■ **RECORDS FOR THIS EXERCISE**
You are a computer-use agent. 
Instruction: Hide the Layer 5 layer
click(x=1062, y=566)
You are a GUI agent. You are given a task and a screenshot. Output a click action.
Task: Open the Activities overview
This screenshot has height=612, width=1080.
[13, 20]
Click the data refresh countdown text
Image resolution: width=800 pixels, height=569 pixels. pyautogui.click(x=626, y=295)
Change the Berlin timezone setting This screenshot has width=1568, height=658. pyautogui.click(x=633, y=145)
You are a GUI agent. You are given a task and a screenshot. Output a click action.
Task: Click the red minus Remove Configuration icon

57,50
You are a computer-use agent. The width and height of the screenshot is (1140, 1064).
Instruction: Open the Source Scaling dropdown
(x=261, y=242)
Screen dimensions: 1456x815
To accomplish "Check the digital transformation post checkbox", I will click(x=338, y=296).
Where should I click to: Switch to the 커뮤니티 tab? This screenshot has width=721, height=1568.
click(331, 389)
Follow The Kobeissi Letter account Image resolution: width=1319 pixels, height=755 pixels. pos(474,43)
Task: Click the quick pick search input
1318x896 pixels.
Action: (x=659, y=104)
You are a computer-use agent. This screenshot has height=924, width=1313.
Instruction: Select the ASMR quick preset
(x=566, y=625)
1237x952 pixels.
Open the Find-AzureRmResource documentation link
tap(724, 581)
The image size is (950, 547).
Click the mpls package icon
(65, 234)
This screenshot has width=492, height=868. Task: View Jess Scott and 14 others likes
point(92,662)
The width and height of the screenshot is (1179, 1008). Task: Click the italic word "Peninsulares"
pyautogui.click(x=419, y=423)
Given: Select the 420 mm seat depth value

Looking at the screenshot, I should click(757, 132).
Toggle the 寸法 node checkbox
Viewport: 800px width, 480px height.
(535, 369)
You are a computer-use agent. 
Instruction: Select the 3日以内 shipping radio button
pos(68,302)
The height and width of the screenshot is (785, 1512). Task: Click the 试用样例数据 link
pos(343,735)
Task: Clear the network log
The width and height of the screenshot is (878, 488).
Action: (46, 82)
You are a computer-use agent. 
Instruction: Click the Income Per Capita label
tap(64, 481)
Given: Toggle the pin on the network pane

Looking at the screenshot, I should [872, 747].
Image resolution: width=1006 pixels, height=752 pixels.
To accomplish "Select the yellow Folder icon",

■ **GIVEN EXERCISE**
Copy every one of the records above line for line, keeping each character as it stands.

■ **ANSWER TO THIS EXERCISE**
You are a computer-use agent. 
Instruction: Hide the Layer 5 layer
click(x=1062, y=566)
You are a GUI agent. You are given a task and a screenshot. Output a click action.
Task: Open the Activities overview
This screenshot has height=612, width=1080.
[13, 20]
Click the data refresh countdown text
Image resolution: width=800 pixels, height=569 pixels. pyautogui.click(x=626, y=295)
Change the Berlin timezone setting This screenshot has width=1568, height=658. pyautogui.click(x=633, y=145)
You are a GUI agent. You are given a task and a screenshot. Output a click action.
Task: Click the red minus Remove Configuration icon

57,50
You are a computer-use agent. The width and height of the screenshot is (1140, 1064).
Instruction: Open the Source Scaling dropdown
(x=261, y=242)
Screen dimensions: 1456x815
To accomplish "Check the digital transformation post checkbox", I will click(x=338, y=296).
Where should I click to: Switch to the 커뮤니티 tab? This screenshot has width=721, height=1568.
click(331, 389)
Follow The Kobeissi Letter account Image resolution: width=1319 pixels, height=755 pixels. pos(474,43)
Task: Click the quick pick search input
1318x896 pixels.
Action: (x=659, y=104)
You are a computer-use agent. This screenshot has height=924, width=1313.
Instruction: Select the ASMR quick preset
(x=566, y=625)
1237x952 pixels.
Open the Find-AzureRmResource documentation link
tap(724, 581)
The image size is (950, 547).
Click the mpls package icon
(65, 234)
This screenshot has width=492, height=868. Task: View Jess Scott and 14 others likes
point(92,662)
The width and height of the screenshot is (1179, 1008). Task: Click the italic word "Peninsulares"
pyautogui.click(x=419, y=423)
Given: Select the 420 mm seat depth value

Looking at the screenshot, I should click(757, 132).
Toggle the 寸法 node checkbox
Viewport: 800px width, 480px height.
(535, 369)
You are a computer-use agent. 
Instruction: Select the 3日以内 shipping radio button
pos(68,302)
The height and width of the screenshot is (785, 1512). Task: Click the 试用样例数据 link
pos(343,735)
Task: Clear the network log
The width and height of the screenshot is (878, 488).
Action: (46, 82)
You are a computer-use agent. 
Instruction: Click the Income Per Capita label
tap(64, 481)
Given: Toggle the pin on the network pane

Looking at the screenshot, I should [872, 747].
Image resolution: width=1006 pixels, height=752 pixels.
To accomplish "Select the yellow Folder icon",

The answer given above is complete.